Depuis les travaux de Milton Friedman, deux dogmes se sont imposés : la création monétaire est inflationniste et surtout quand elle est faite par et pour l’Etat. Il en découle une série de « recommandations » ayant acquis force d’évidence, comme l’interdiction faite à l’Etat de créer de la monnaie, celle faite à la banque centrale d’avancer de l’argent à l’Etat et aux administrations publiques, la définition de la mission principale de la Banque centrale comme gardienne de la stabilité des prix, etc.
Plus personne n’ose s’attaquer à ces dogmes tellement il sont ancrés dans les esprits, plus personne n’ose dire qu’il s’agit tout simplement de contrevérités historiques, et donc que les recommandations qui en découlent n’ont aucun fondement scientifique.
Faut-il alors rappeler pour combattre notre premier dogme (la création monétaire est inflationniste) que les banques secondaires ne cessent de créer de la monnaie depuis des décennies sans aucune corrélation avec le taux d’inflation ? On connaît depuis 30 ans en Europe et spécialement en France une période de faible croissance et de faible inflation ; néanmoins les banques ne cessent de créer de la monnaie…
Concernant notre deuxième dogme (« surtout quand c’est de la création d’origine publique») les raisons théoriques en sont particulièrement mystérieuses (la théorie des anticipations rationnelles, qui prétendait le justifier, n’a pas été validée scientifiquement). Un seul exemple, mais il est hautement significatif, suffit pour en finir avec ce dogme : les Etats-Unis viennent de connaître une période très longue de croissance non inflationniste nourrie par une création monétaire d’origine publique : la Fed ne cesse de créer de la monnaie en contrepartie de titres publics émis par le Trésor américain.

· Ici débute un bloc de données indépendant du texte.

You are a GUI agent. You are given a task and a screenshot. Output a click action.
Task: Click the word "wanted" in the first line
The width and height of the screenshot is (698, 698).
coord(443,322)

La peur de l’hyper-inflation est compréhensible : les témoignages de ceux qui l’ont vécue donnent à penser que c’est difficile à vivre. Les causes de ces déstabilisations monétaires sont en revanche plus discutées : concernant les deux plus connues en Europe (les assignats révolutionnaires et la république de Weimar) il n’est pas possible d’occulter des causes très spécifiques : la fuite des capitaux pendant la révolution française et le montant exorbitant des réparations demandées aux Allemands pour la seconde. La « planche à billets », dans les deux cas, est plus une conséquence qu’une cause initiale.
Par ailleurs est-il très sérieux de confondre ces périodes d’hyper-inflation et celles de hausse des prix limitée, comme celles qu’on a connues depuis la deuxième guerre mondiale en Occident ?
En tout état de cause, s’il est certainement nécessaire d’encadrer la création monétaire publique ou privée, il n’est en rien prouvé par l’histoire qu’elle est à l’origine de l’inflation.
En revanche l’histoire a montré que :
– l’abondance monétaire a permis des périodes de prospérité (XV ° siècle en Europe avec l’arrivée de l’or d’Amérique du Sud, forte croissance en 1820-1840 et en 1845-1880 avec l’or d’Amérique du Nord, les trente glorieuses et ses politiques monétaires expansionnistes …)
– la déflation générée par des politiques économiques dites de stabilité ou de rigueur conduit à des désordres sociaux vite inacceptables, qui peuvent conduire à des guerres ou à des dictatures.
Il serait temps que nos dirigeants oublient les dogmes et se rafraîchissent au contact des leçons de l’histoire.